One Night The Moon
Details: (M), 57 mins, Australia, English
Synopsis: One night, in the Australian outback in the early 1930s, a young girl steps out of her bedroom window - entranced by the beautiful, beaming moon. When her parents go to check on their sleeping child, she is nowhere to be found. The mother and father, recent settlers in the rugged landscape, spend the night looking for her. To no avail. By early morning, the father turns to the local police for help. The Sergeant suggests that Allman and their very best man, Aboriginal tracker Albert set out to find her. But the father revolts – insisting “no blackfella is to set foot on my land.” Instead, he gathers together as many white men as he can find, and conducts a line search across the desolate plains in search of the child. Albert watches helplessly as her every trace is stamped to dust. Sometime later, the daughter is still missing, and the mother makes a decision to take responsibility into her own hands, to reconcile the loss of her child. She goes to find Albert…

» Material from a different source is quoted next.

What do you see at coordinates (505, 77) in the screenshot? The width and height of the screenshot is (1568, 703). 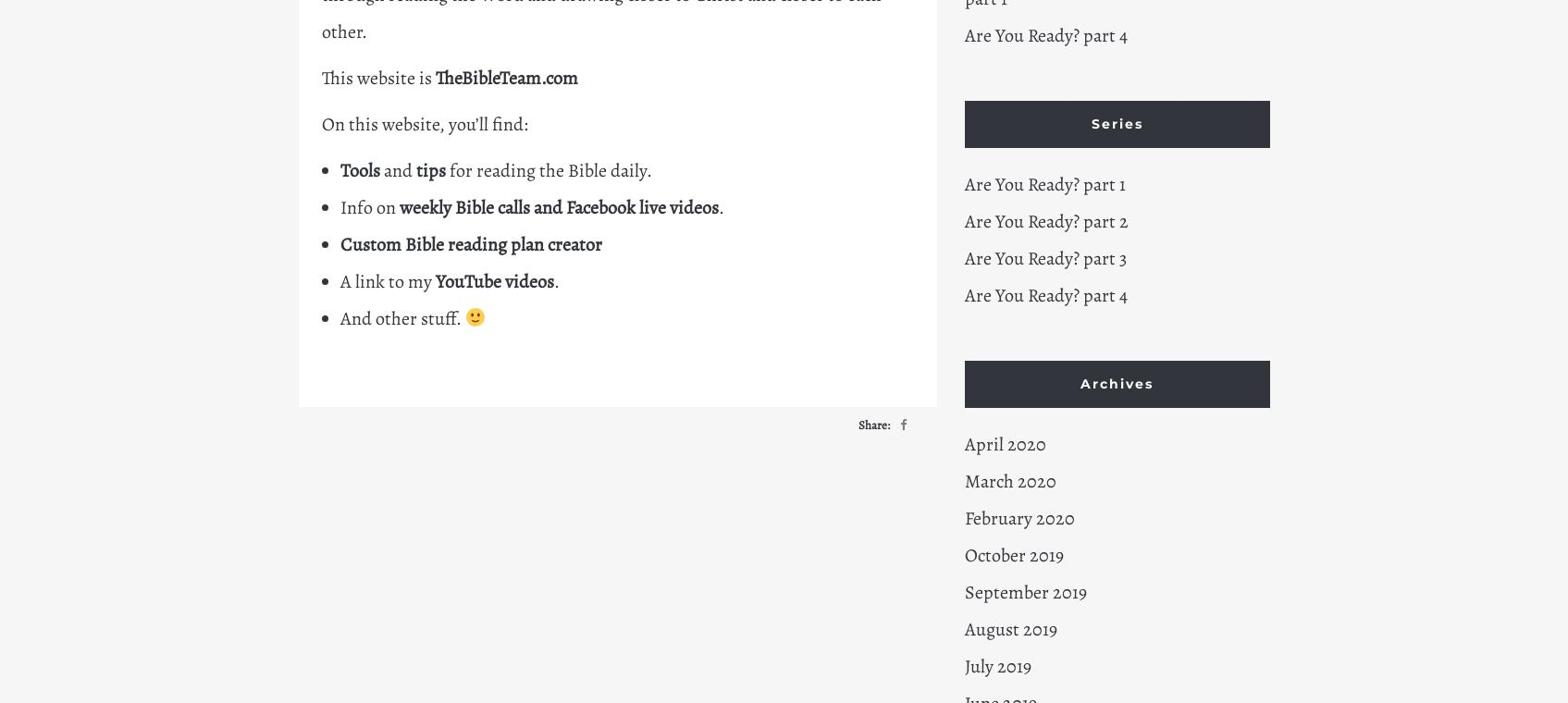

One Night The Moon gets right under the skin of the Australian experience.
Singer/songwriter Paul Kelly is one of Australia’s greatest and most prolific storytellers, so it was only a matter of time before he would put his stamp on the world of film. His first film as an actor – Rachel Perkins’ eloquent follow up to her acclaimed debut Radiance – has all the earthiness and sense of meaning that we’ve come to expect in his songs, and rates as a major triumph.
Told almost solely through music, and unfolded in the manner of a cinematic opera, One Night The Moon gets right under the skin of the Australian experience.
In the 1930s, a farmer and his wife (Kelly and Kaarin Fairfax) are distraught when their young daughter wanders into the bush and seemingly disappears without a trace. Even though search parties look fruitlessly, the bigoted farmer won’t let an experienced black tracker (Kelton Pell) onto his land to lead the search, and it’s up to his wife to turn the tide.
Though the story is told with an economy of words, it’s communicated with an extraordinary sense of feeling. The moving music (composed by Kelly, Kev Carmody and Mairead Hannan) drives the narrative, and the lucid, glistening cinematography by Kim Batterham frames it with striking clarity.
One Night The Moon is a potent combination of the lingering effects of history and the forceful immediacy of emotive music.